When you throw in stars like Marian Hossa, Patrick Sharp, Brandon Saad, Duncan Keith and Brent Seabrook, you should be putting the puck in the net. The Blackhawks have been among the top scoring teams in the league for the last six seasons, but not this year.
The Blackhawks are averaging 2.33 goals per game, a figure that ranks 23rd in the league. That's fairly shocking, even though it is still early in the season.
Great teams put the puck in the net, and the Blackhawks are not doing it.
Shooting Percentage: 4.20 Percent
This area may be the most alarming number of the young season.
The Blackhawks are connecting on 4.20 percent of their shots on goal, and this is an alarming number that will keep the team from meeting its long-term aspirations if it doesn't pick up in a very short time.
The Blackhawks rank 29th of the league's 30 teams in this category, and the only team they are ahead of is the lowly Florida Panthers.
That was not the case a year ago. The Blackhawks ranked fifth last year, connecting on 8.43 percent of their shots on net. They were connecting on twice as many shots as they are this season.
The Blackhawks are firing a lot of shots right at opposing goaltenders and doing it from long distance. That's not going to get it done in the long run.
Power Play: 18.4 Percent
The power play continues to be an issue for the Blackhawks. Despite the skill level that Quenneville has to choose from, his two primary power-play units disappoint on a regular basis.
The sad truth is that the Blackhawks rank one spot behind the struggling Carolina Hurricanes in power-play effectiveness. While there are many reasons behind the shortcomings in this area, the Blackhawks often try to work the puck around throughout their possession and search for the perfect shot.
They continue to search as the seconds go by, and they simply don't shoot enough. That tendency often drives Quenneville up a wall.
He saw this issue in preseason, and it continues to dog his team.
“We were looking for too many stick-to-stick plays and too many perfect plays we didn’t shoot the puck on the power play,” Quenneville told Tracey Myers of CSNChicago.com. “We could’ve gotten more momentum off it.”
Marian Hossa: Three Points in Nine Games
Marian Hossa has been one of the best all-around players in the NHL since the 1998-99 season.
The Blackhawks are counting on Hossa to remain at that level in 2014-15. The 35-year-old Hossa remains in top shape and continues to play hard at both ends of the ice. In the Blackhawks' 1-0 loss to Anaheim Tuesday night, Hossa did an outstanding job of checking and making strong defensive plays in his own zone. His hustle and work ethic were impressive.

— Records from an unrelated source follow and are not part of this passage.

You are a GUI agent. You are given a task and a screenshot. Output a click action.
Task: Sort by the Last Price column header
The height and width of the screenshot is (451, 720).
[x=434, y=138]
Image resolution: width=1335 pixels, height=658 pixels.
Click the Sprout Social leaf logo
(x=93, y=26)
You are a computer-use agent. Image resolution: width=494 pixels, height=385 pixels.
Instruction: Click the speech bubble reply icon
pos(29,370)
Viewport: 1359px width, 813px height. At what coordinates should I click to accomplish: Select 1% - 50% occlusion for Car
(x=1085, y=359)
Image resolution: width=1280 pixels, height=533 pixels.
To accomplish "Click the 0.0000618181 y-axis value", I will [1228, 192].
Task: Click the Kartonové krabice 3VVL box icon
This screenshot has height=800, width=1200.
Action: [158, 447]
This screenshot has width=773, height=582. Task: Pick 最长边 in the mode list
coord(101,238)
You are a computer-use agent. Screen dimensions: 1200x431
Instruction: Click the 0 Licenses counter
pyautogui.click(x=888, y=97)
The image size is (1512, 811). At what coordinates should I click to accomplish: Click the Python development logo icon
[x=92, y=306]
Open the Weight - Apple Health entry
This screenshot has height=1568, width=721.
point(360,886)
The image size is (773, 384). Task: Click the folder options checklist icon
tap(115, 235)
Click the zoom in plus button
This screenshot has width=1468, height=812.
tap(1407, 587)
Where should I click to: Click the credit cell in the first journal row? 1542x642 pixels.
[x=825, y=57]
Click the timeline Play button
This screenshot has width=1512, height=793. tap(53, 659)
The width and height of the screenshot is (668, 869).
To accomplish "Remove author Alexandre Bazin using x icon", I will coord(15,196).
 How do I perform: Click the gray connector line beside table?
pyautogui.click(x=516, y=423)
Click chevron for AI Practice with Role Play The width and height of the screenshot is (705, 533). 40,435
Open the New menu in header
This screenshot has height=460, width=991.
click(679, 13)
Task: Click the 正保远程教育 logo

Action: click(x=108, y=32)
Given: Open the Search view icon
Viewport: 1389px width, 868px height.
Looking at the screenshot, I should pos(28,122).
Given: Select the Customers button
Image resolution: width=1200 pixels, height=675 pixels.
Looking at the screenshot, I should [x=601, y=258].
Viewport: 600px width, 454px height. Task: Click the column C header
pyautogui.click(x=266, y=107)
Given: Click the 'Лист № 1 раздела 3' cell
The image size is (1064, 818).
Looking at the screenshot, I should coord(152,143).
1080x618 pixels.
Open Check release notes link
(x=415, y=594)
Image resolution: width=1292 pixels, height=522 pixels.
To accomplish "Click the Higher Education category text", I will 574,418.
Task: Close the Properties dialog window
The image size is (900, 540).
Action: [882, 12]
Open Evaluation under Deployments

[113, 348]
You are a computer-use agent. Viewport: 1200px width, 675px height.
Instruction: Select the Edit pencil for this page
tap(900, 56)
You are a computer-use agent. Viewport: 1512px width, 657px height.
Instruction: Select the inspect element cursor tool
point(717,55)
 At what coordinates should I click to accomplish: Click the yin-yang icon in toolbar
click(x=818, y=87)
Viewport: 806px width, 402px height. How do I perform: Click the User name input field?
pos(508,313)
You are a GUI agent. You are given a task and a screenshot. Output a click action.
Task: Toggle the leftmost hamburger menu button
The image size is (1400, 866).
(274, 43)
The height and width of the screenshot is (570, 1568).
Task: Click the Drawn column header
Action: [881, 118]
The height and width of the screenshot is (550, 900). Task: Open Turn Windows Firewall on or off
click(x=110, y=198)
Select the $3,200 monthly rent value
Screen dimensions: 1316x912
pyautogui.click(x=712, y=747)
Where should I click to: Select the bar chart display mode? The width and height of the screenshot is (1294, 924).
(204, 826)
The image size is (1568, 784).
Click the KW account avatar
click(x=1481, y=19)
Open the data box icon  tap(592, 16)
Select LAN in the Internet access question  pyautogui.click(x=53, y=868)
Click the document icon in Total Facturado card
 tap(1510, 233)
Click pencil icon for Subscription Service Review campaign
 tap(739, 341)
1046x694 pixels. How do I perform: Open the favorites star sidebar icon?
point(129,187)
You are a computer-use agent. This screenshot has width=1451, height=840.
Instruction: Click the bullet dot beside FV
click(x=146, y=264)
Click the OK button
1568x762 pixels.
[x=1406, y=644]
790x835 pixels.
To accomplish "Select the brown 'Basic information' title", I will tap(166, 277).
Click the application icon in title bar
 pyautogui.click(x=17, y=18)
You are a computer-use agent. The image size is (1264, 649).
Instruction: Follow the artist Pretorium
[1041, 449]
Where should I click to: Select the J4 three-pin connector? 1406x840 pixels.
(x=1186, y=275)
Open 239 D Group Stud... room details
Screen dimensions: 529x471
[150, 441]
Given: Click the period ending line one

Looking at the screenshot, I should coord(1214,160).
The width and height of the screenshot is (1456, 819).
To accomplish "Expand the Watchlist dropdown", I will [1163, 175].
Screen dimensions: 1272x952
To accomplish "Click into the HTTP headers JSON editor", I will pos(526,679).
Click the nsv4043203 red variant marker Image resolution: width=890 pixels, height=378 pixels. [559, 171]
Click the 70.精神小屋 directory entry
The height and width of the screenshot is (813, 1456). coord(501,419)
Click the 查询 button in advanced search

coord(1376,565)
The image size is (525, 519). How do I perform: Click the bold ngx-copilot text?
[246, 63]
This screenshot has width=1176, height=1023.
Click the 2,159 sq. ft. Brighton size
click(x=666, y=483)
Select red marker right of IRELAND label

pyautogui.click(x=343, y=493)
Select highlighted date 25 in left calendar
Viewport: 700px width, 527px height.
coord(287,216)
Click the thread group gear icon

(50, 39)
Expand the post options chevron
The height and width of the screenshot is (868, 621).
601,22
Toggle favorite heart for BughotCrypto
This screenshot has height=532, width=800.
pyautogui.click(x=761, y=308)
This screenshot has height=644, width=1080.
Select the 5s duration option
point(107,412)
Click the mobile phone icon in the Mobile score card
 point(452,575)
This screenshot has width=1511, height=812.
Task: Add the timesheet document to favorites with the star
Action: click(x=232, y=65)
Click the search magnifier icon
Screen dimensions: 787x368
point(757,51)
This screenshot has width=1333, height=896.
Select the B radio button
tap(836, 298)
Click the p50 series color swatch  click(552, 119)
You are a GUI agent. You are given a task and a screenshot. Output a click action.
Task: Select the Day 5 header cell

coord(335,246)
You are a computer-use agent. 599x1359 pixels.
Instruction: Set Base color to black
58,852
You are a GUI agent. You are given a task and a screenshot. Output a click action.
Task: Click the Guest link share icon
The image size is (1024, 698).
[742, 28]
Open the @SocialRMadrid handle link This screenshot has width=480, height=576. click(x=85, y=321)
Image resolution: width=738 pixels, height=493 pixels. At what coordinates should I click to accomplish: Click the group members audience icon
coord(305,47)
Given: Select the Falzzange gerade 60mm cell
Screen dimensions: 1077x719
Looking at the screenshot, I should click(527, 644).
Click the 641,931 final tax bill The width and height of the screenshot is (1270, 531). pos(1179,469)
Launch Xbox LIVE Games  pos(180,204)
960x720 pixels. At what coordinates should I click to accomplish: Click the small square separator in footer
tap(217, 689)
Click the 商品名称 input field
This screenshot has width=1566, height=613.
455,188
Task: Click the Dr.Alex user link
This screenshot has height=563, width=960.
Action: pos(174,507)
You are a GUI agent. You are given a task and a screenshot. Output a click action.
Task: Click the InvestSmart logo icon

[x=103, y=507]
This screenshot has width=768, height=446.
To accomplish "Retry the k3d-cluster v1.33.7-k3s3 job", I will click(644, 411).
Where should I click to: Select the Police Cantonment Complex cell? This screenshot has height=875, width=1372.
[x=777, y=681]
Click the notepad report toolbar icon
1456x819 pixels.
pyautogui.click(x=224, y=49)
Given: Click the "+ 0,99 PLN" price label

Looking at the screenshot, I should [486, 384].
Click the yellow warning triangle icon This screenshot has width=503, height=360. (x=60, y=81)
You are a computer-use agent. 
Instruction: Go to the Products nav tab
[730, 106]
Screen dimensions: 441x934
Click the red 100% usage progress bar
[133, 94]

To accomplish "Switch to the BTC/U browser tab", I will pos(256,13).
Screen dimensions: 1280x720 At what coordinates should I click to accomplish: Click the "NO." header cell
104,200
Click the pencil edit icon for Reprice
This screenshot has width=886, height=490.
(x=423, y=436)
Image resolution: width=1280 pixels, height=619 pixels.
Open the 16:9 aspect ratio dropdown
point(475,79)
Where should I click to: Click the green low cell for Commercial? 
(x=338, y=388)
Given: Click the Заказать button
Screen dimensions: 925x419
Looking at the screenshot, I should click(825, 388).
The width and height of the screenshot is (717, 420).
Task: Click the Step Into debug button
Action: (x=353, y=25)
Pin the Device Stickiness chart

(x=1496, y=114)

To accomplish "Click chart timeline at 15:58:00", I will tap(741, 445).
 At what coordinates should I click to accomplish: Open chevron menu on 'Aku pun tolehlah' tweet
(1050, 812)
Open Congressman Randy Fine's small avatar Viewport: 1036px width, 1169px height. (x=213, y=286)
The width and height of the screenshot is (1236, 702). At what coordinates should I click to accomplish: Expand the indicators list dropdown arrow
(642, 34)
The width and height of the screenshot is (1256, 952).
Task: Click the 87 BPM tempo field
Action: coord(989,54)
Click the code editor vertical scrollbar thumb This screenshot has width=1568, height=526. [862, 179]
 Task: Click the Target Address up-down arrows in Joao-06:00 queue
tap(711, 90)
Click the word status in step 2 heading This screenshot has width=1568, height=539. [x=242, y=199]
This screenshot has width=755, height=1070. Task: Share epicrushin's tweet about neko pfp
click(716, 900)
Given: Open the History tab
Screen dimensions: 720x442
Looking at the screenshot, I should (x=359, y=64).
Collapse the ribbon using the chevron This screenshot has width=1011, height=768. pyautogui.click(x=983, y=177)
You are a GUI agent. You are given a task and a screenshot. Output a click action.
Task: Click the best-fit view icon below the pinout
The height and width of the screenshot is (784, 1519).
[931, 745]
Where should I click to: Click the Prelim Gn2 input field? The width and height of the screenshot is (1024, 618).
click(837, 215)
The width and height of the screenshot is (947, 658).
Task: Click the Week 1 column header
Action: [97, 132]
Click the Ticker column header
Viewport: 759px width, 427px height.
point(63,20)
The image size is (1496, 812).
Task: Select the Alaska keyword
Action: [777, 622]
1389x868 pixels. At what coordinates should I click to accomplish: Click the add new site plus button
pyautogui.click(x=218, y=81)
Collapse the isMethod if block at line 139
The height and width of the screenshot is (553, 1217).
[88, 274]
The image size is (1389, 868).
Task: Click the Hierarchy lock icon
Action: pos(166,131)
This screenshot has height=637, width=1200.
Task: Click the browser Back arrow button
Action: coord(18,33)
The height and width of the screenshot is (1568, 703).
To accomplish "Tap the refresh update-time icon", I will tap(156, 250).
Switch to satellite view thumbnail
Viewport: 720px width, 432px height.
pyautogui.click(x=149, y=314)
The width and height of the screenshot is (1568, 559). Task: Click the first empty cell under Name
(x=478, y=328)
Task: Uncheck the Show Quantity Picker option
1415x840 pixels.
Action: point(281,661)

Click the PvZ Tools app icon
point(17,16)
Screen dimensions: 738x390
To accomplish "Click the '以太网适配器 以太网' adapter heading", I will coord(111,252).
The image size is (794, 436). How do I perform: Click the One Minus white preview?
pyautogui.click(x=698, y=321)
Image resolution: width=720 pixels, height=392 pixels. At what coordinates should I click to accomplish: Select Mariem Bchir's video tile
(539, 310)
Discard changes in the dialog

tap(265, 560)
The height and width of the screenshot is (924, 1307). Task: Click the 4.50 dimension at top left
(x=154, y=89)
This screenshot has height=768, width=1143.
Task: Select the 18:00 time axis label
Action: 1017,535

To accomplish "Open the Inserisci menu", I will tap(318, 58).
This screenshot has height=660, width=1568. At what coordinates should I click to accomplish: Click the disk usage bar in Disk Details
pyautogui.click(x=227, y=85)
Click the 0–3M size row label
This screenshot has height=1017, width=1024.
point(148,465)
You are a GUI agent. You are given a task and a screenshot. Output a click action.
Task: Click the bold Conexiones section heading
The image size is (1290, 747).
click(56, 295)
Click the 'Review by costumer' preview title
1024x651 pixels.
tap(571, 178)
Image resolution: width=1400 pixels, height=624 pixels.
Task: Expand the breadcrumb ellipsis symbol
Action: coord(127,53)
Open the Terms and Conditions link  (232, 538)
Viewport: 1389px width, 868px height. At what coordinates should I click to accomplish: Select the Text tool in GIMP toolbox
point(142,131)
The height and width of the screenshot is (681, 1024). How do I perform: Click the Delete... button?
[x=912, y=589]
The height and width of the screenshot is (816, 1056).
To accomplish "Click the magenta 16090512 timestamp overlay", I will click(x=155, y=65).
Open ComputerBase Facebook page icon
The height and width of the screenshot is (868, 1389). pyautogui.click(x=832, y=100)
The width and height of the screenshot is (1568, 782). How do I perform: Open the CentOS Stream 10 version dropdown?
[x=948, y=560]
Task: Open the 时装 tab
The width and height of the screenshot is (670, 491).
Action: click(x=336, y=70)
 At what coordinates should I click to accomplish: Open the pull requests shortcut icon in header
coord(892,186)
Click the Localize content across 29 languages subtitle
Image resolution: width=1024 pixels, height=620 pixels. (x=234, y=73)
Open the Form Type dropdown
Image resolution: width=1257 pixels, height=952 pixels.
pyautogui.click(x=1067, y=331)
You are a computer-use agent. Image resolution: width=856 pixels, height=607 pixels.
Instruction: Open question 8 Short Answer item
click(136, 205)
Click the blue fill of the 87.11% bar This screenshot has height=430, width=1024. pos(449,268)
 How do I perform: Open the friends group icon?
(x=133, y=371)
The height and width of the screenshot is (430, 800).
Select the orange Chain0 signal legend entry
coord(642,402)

But Hossa is not producing on the offensive end. He has just three points in nine games, and he also has a minus-two rating. Since it's not a work ethic issue, you have to wonder why he is not burying his chances.
It seems that every time Hossa has a shot from the prime scoring areas, he is firing the puck right at the goaltender's midsection. He is connecting on 3.6 percent of his shots on goal this season, far below the 12.4 percent he scored on last year.
Over the course of his career, Hossa has scored 998 points in 1,099 games, meaning he has scored approximately .91 points per game. This year he is scoring .33 points per game.
It seems likely that this is just a slump and Hossa will score a bunch of goals in a short time. The Blackhawks want to see him break out of it immediately.
Second Period Woes: Two Goals Scored
The Chicago Blackhawks may not know that hockey is a 60-minute game.
Throughout the first nine games of the season, the Blackhawks have been productive in the first and third periods, but they have taken the middle period off.
The Dallas Stars lead the league with 15 second-period goals, while 11 other teams have scored 10 or more goals in the period.
That's one of the reasons the team has not gotten off to the kind of stellar start it had two years ago when it went an NHL-record 24 games without losing in regulation and ultimately won the Stanley Cup.
The Blackhawks have been sleepy in the middle period and they must wake up quickly.